◆ Aim of the exercise: The entries that follow need to be reproduced exactly, minus any images.

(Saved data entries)
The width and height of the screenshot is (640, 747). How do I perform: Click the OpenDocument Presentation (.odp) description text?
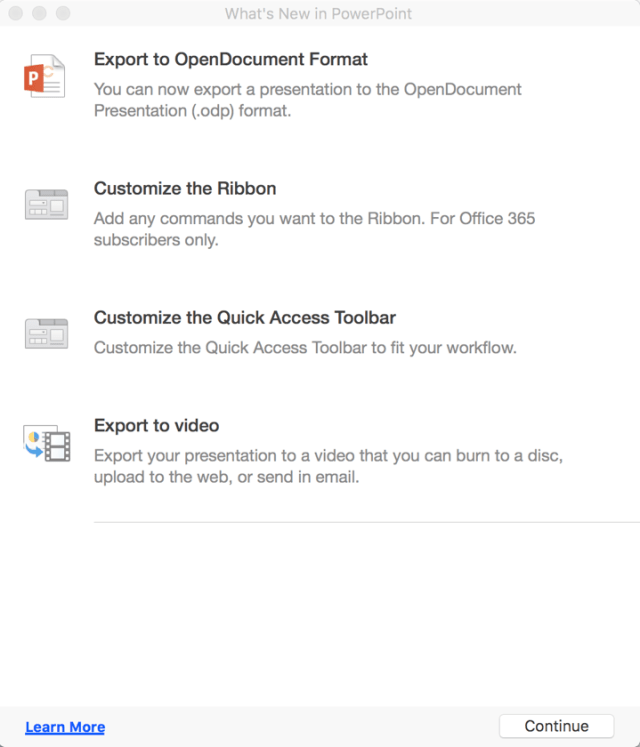307,100
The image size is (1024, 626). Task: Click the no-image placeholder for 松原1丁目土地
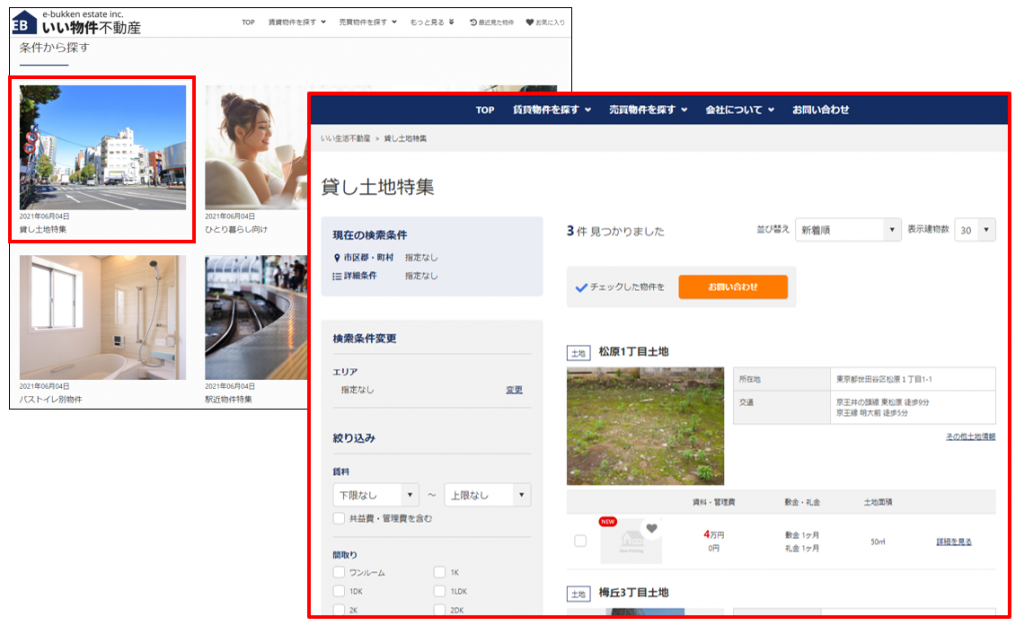coord(631,542)
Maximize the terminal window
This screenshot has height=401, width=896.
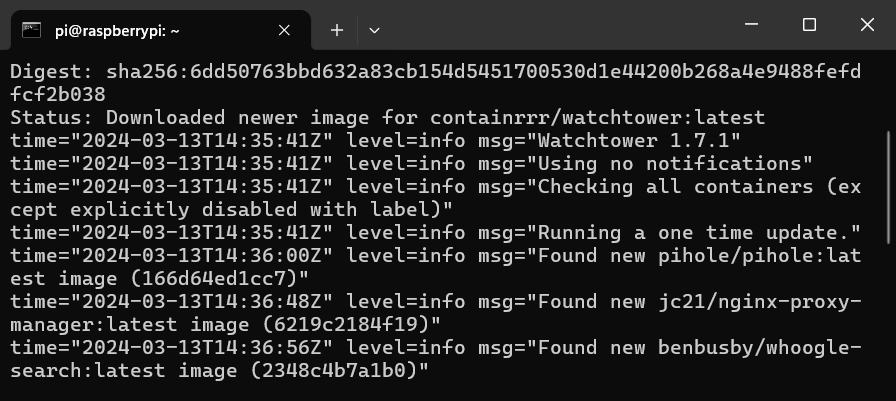tap(809, 24)
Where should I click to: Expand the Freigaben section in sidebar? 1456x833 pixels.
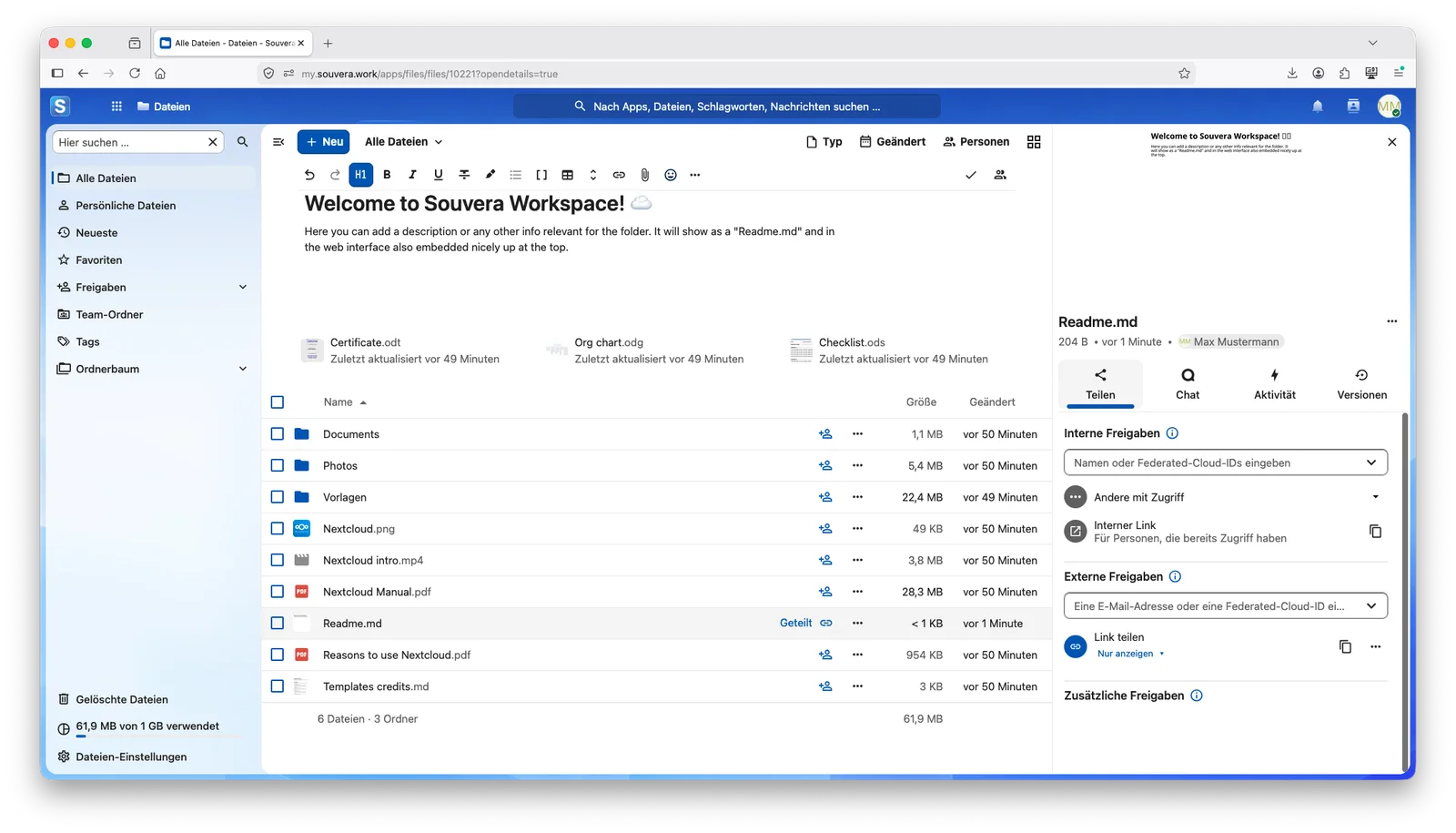(x=243, y=287)

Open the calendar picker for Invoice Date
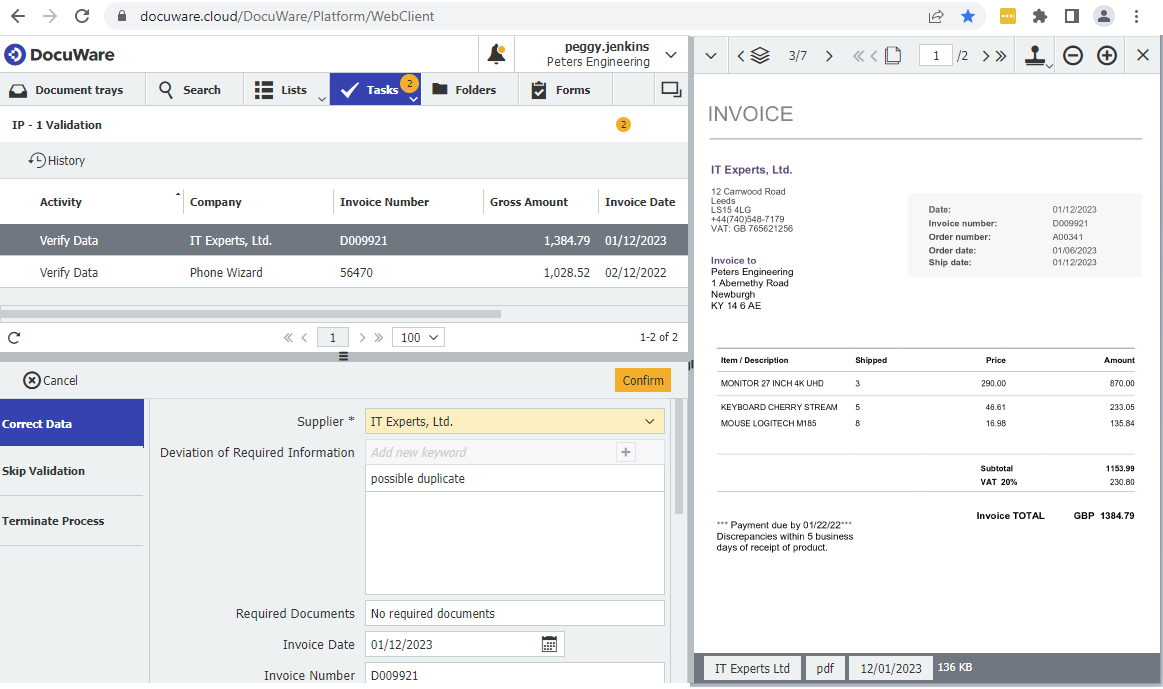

◆ Response below:
The width and height of the screenshot is (640, 747). How do I perform: Click the OpenDocument Presentation (.odp) description text?
307,100
The image size is (1024, 626). Task: Click the no-image placeholder for 松原1丁目土地
coord(631,542)
Maximize the terminal window
This screenshot has height=401, width=896.
tap(809, 24)
Where should I click to: Expand the Freigaben section in sidebar? 1456x833 pixels.
(x=243, y=287)

Open the calendar picker for Invoice Date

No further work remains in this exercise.